Review: New York Philharmonic’s Stravinsky ballets, with dancing musicians

Posted on: July 1, 2013

“For the New York Philharmonic’s production of ‘Petrushka’ that opened on Thursday night at Avery Fisher Hall … the director and designer Doug Fitch did not have a corps de ballet to enact the scene.
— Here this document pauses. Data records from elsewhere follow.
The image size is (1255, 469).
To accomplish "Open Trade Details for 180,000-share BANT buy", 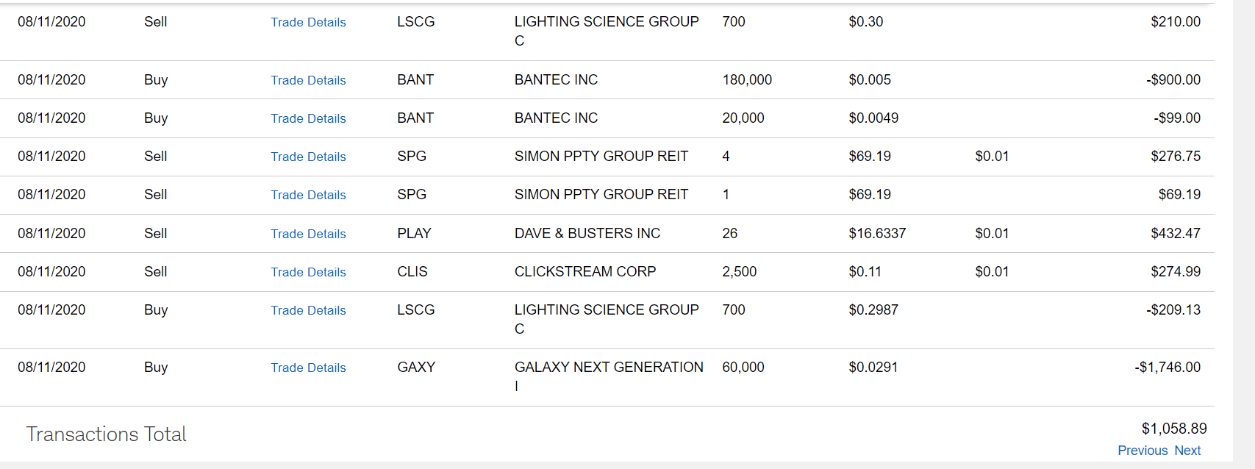I will pos(308,81).
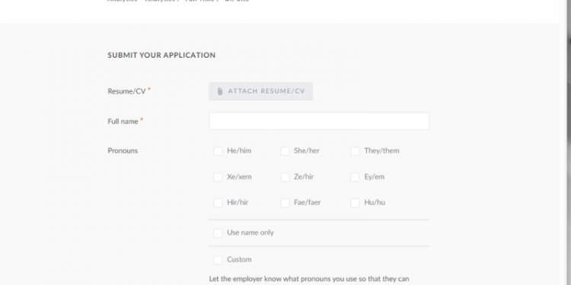Image resolution: width=571 pixels, height=285 pixels.
Task: Click the Pronouns field label
Action: (x=123, y=151)
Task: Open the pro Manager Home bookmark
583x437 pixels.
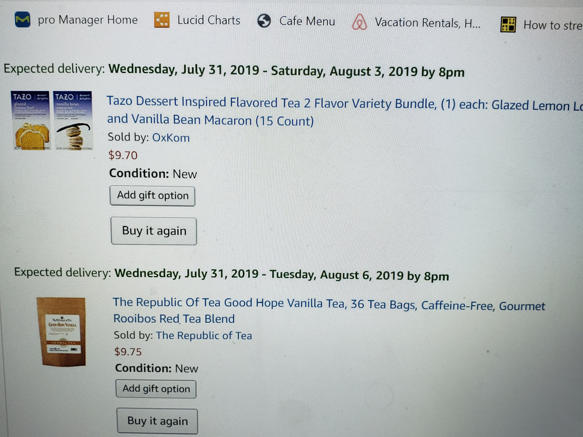Action: (88, 20)
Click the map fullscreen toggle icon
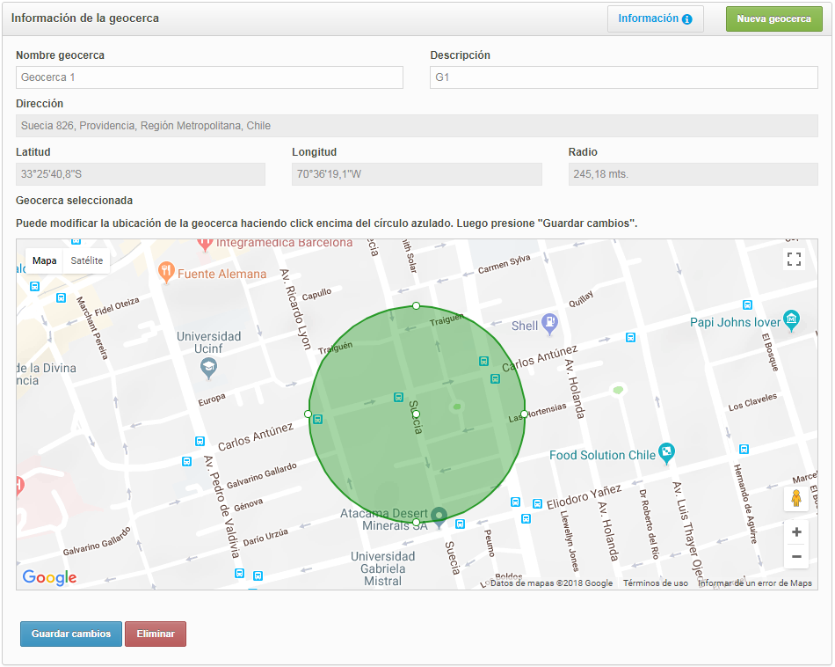This screenshot has height=667, width=835. point(794,259)

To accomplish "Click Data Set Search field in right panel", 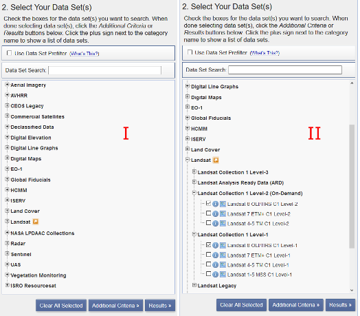I will click(x=285, y=70).
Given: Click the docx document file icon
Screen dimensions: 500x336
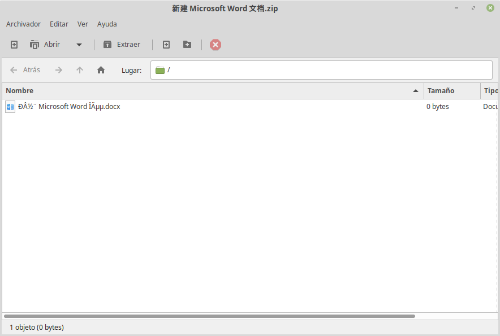Looking at the screenshot, I should pyautogui.click(x=10, y=106).
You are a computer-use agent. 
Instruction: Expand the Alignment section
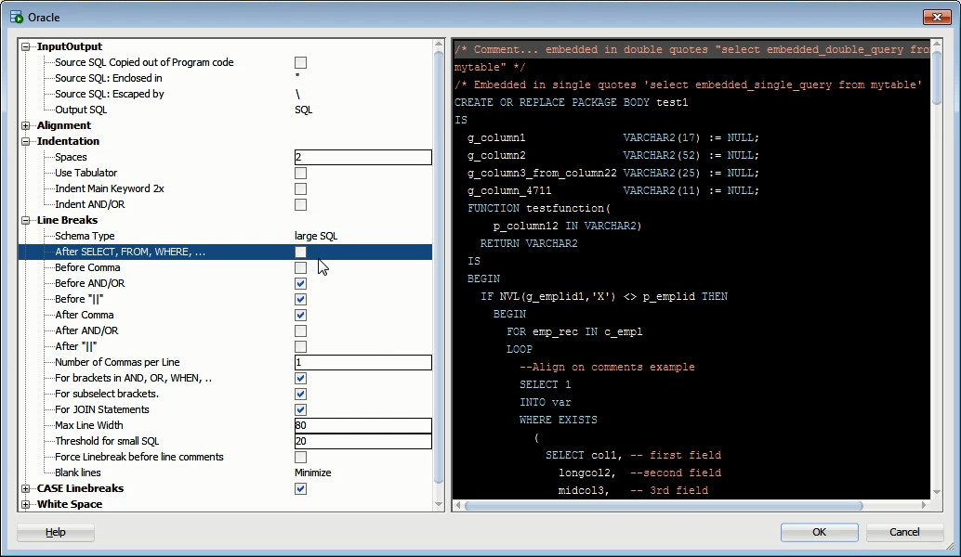pyautogui.click(x=26, y=125)
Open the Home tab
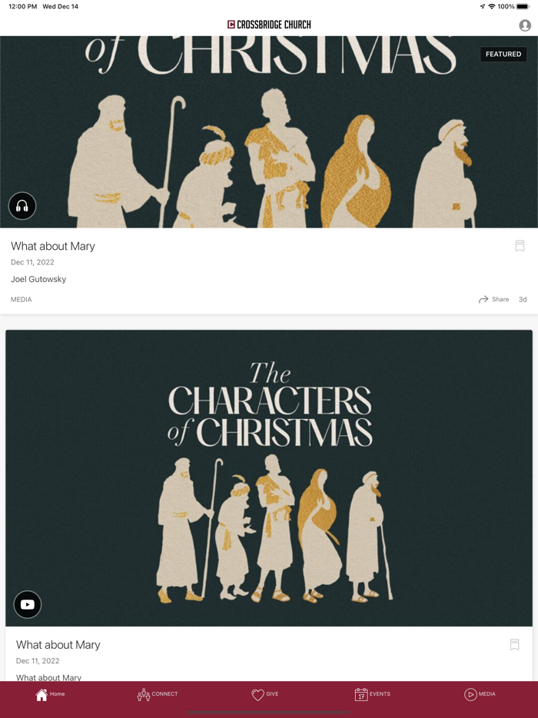This screenshot has height=718, width=538. point(51,695)
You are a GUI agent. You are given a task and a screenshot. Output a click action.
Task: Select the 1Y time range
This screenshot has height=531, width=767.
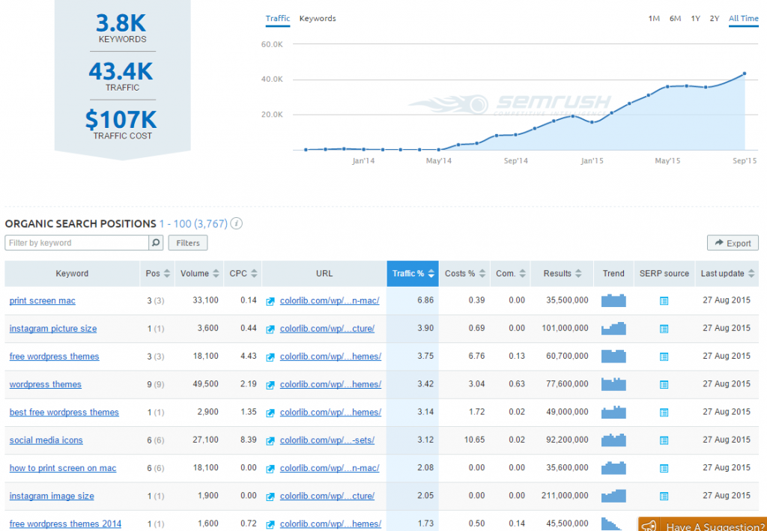point(695,18)
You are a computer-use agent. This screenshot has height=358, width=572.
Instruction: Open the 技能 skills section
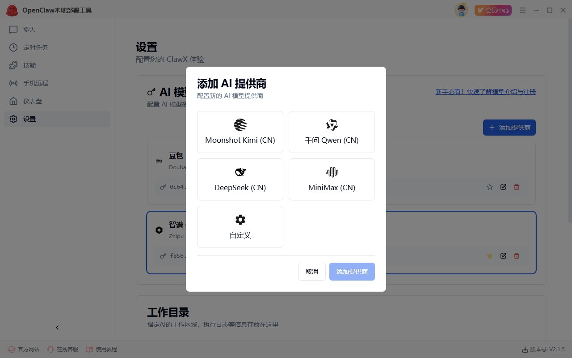(x=29, y=65)
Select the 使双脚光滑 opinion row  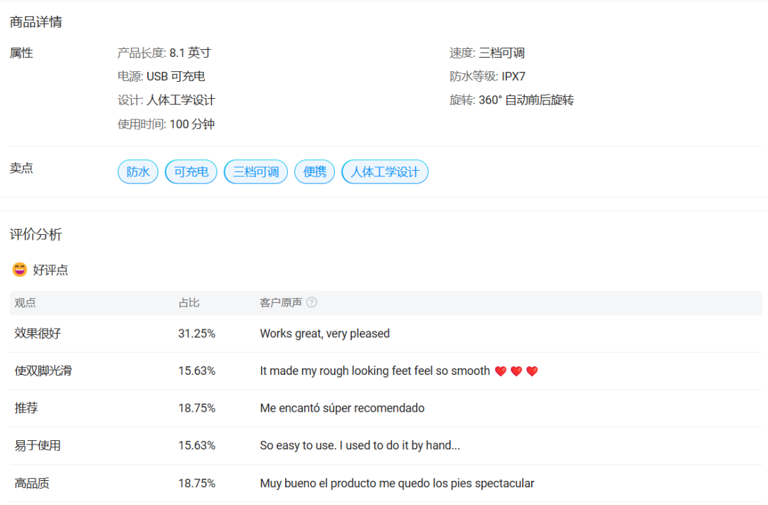click(x=43, y=371)
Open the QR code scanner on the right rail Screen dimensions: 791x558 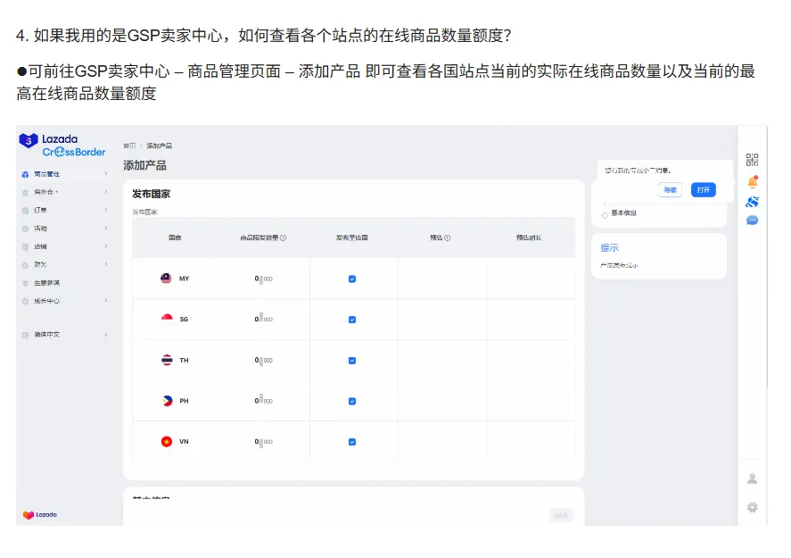point(752,157)
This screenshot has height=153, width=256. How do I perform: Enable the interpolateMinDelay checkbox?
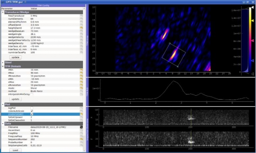coord(32,94)
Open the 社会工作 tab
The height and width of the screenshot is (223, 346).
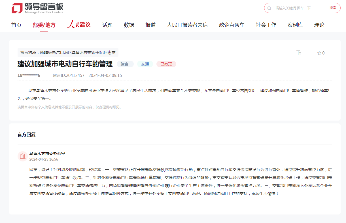pos(266,25)
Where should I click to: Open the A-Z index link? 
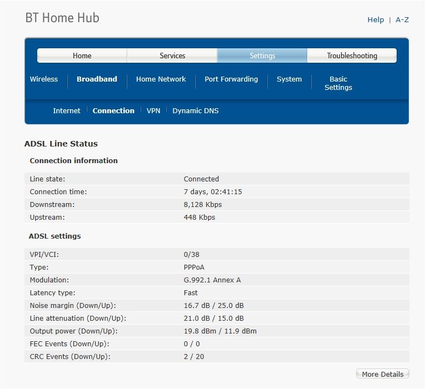(402, 20)
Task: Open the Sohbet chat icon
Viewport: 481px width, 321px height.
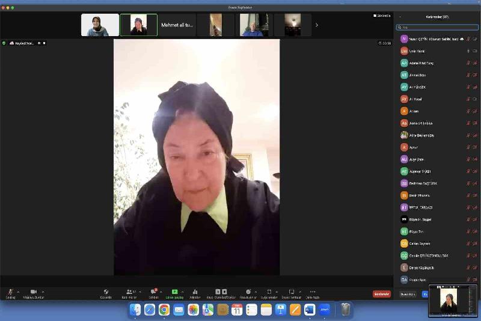Action: click(153, 292)
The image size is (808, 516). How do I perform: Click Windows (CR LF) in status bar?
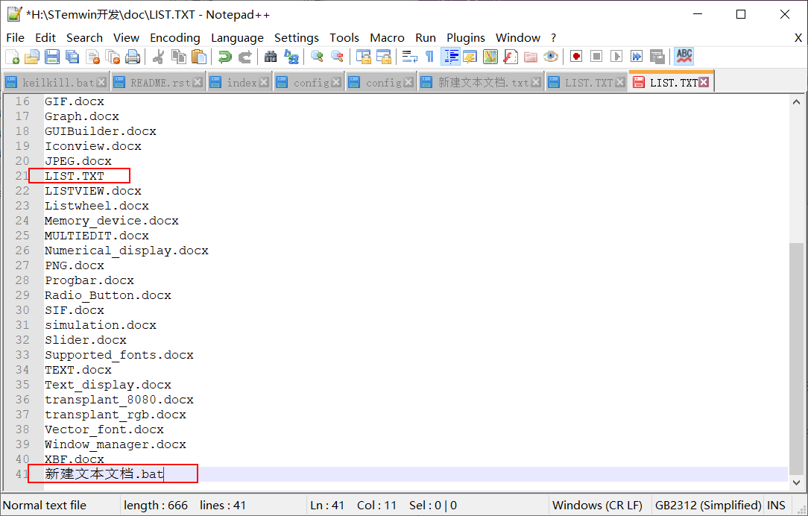pyautogui.click(x=596, y=505)
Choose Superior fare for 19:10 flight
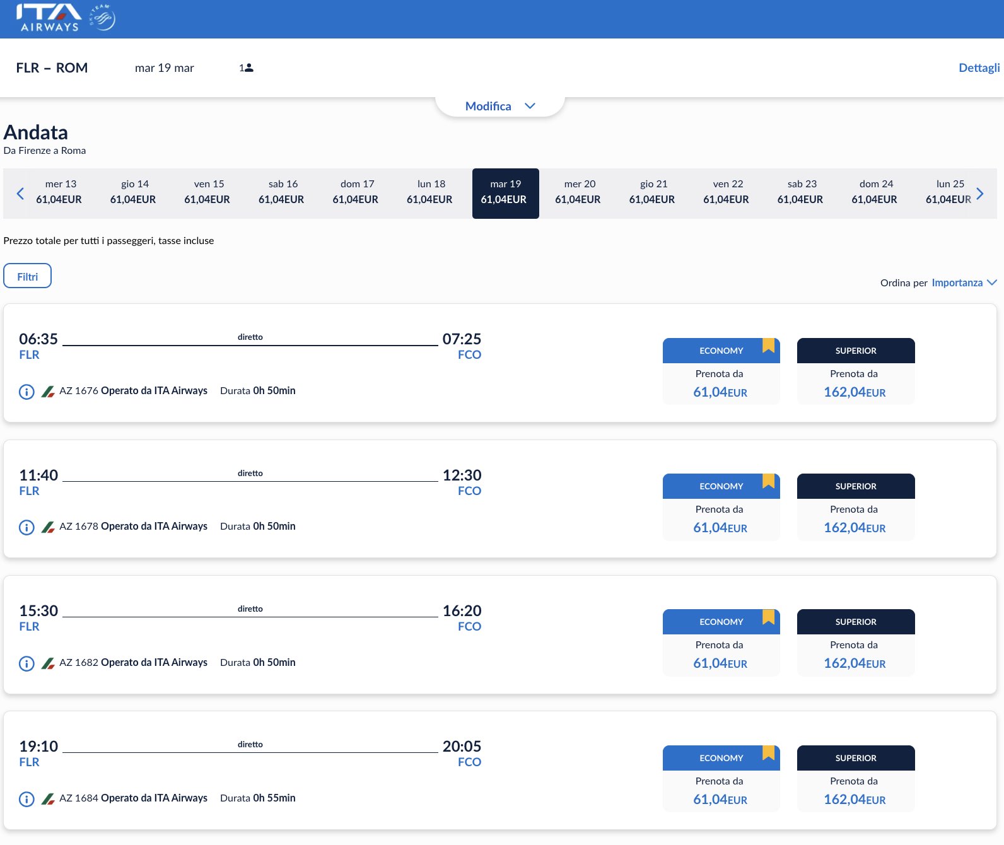This screenshot has width=1004, height=845. click(x=855, y=779)
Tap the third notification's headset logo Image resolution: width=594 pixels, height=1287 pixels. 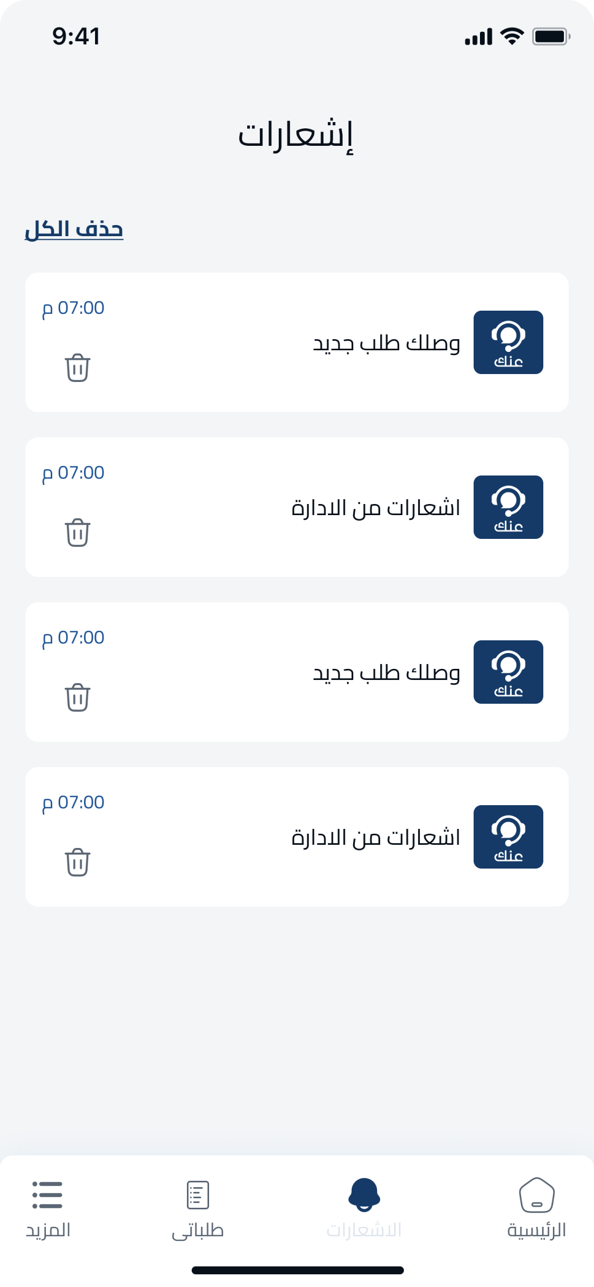click(x=508, y=672)
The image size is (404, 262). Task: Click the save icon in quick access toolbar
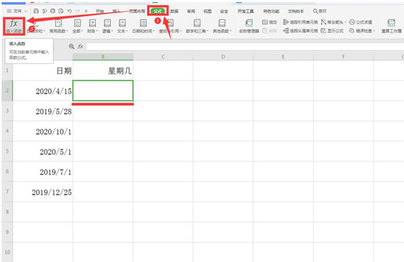coord(36,11)
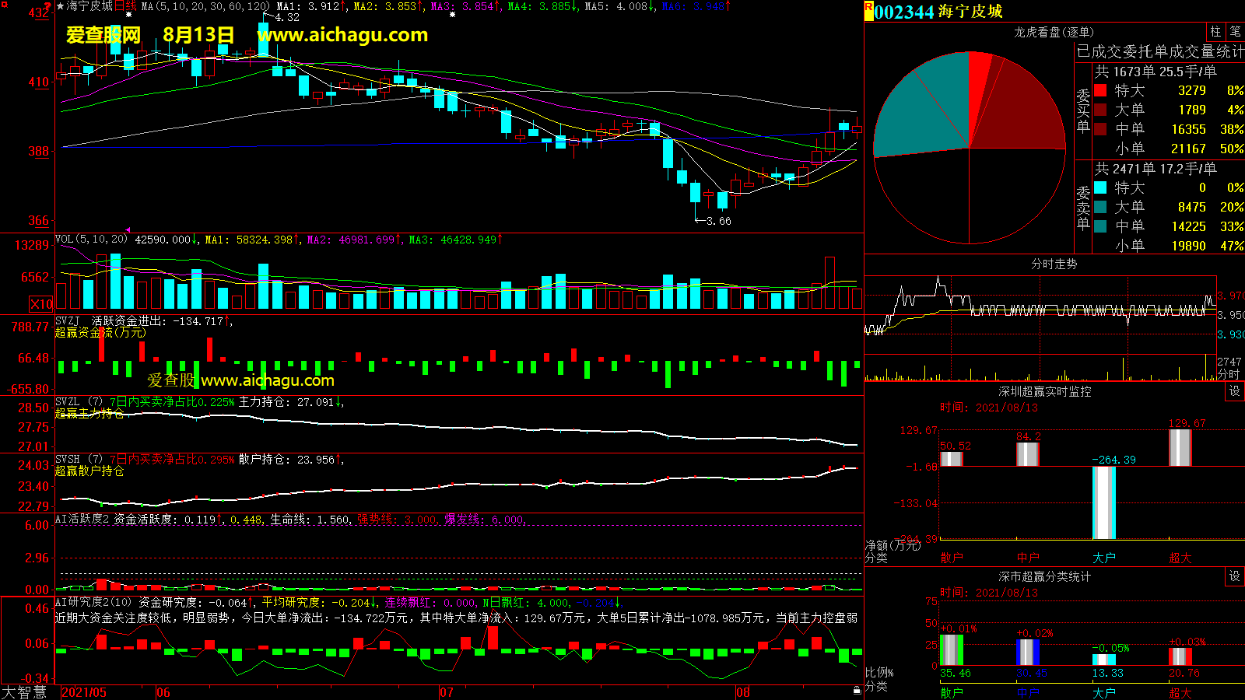
Task: Switch to 笔 tick mode
Action: [x=1235, y=32]
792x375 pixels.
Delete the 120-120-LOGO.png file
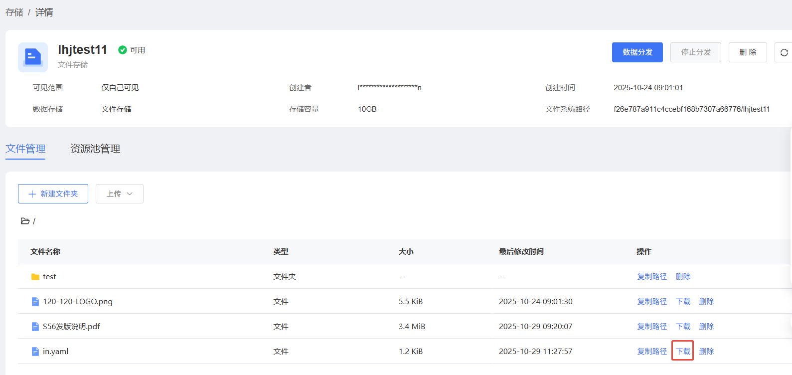tap(706, 302)
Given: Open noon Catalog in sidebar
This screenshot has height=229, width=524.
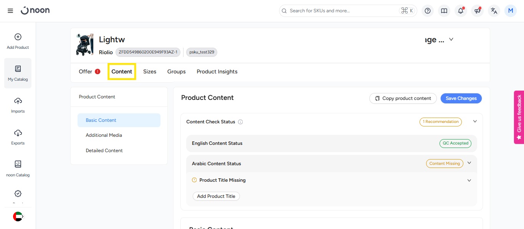Looking at the screenshot, I should 18,169.
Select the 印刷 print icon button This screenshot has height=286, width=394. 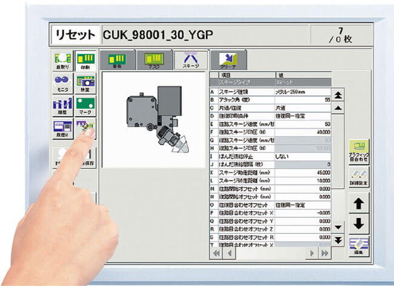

Still, he had very willing substitutes: the Philharmonic players,” writes Anthony Tommasini in Saturday’s (6/29) New York Times. “In this ‘Petrushka’ the musicians, many wearing Russian hats and jackets, played the piece and also the rowdy crowd participating in the festivities, stomping their boots in unison with the downbeats and swaying to the swings of the music like the orchestral equivalent of a wave at a baseball stadium.… With every drum roll, the players stood up and switched seats: an ultimate musical chairs.… Then, suddenly, the conductor Alan Gilbert, wearing a long, satiny coat, leapt from the podium and turned to the audience, taking the role of the magician….  It was delightful to see the skilled members of the Philharmonic so eagerly embracing the chance to act, stomp and ham it up. At one point in ‘Petrushka,’ the violist Rebecca Young did a little Russian dance, juggling colored handkerchiefs and twirling about exuberantly. Is this the future of the American orchestra? Let’s hope so.”